The ELM-1 trial enrolled patients aged 18 and older with relapsed or refractory DLBCL who had undergone at least two prior lines of systemic therapy. Participants received odronextamab through a step-up dosing regimen, starting from 1/20 mg to 0.7/4/20 mg during the first cycle, escalating to 160 mg on days 1, 8, and 15 of subsequent cycles. Those achieving a sustained complete response transitioned to a maintenance dose. The study's primary endpoint was the overall response rate, while secondary endpoints included duration of response, complete response rate, and safety outcomes. Notably, odronextamab showed efficacy across various CAR T-cell products and regardless of the time to relapse post-CAR T therapy.

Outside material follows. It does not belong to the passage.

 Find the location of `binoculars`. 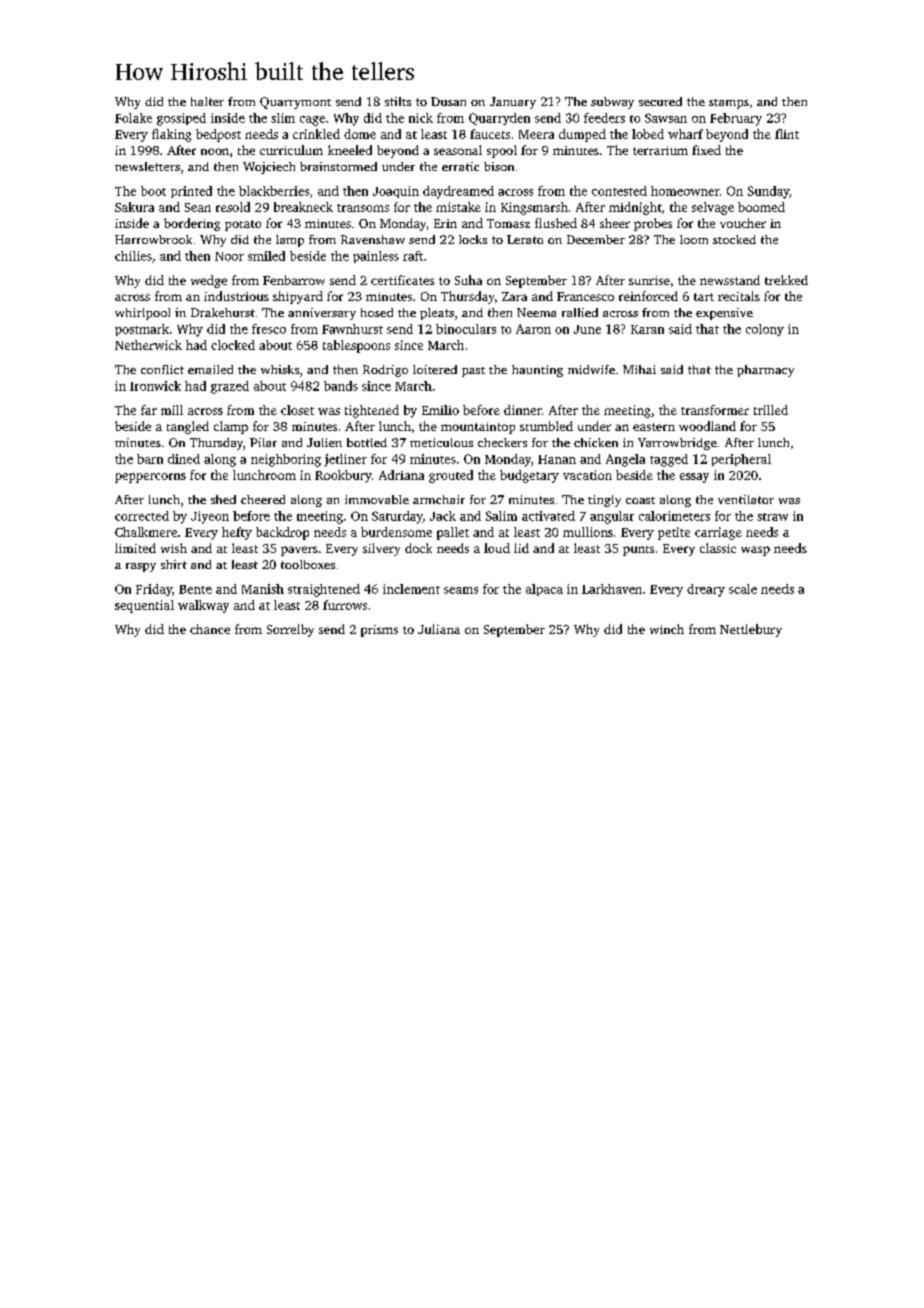

binoculars is located at coordinates (466, 329).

Managing Safety and Efficacy Challenges

While odronextamab demonstrated notable efficacy, managing its safety profile is crucial for its clinical application. The most common adverse effect was cytokine release syndrome, affecting nearly half of the patients, though none experienced severe cases. No instances of immune effector cell-associated neurotoxicity syndrome were observed. Infectious complications, as expected in this patient population, occurred in half of the participants, with more serious infections noted in 20% of cases. Two patients discontinued treatment due to infections, highlighting the importance of monitoring and mitigating infectious risks.

The study also evaluated the durability of responses, revealing a median duration of response of 14.8 months. Median progression-free survival was 4.8 months, and overall survival was 10.2 months. These findings underscore the potential of odronextamab as a viable treatment option for patients who have not been cured by CAR T-cell therapy. The ongoing understanding and management of infectious risks remain critical for optimizing the use of this bispecific antibody in clinical practice.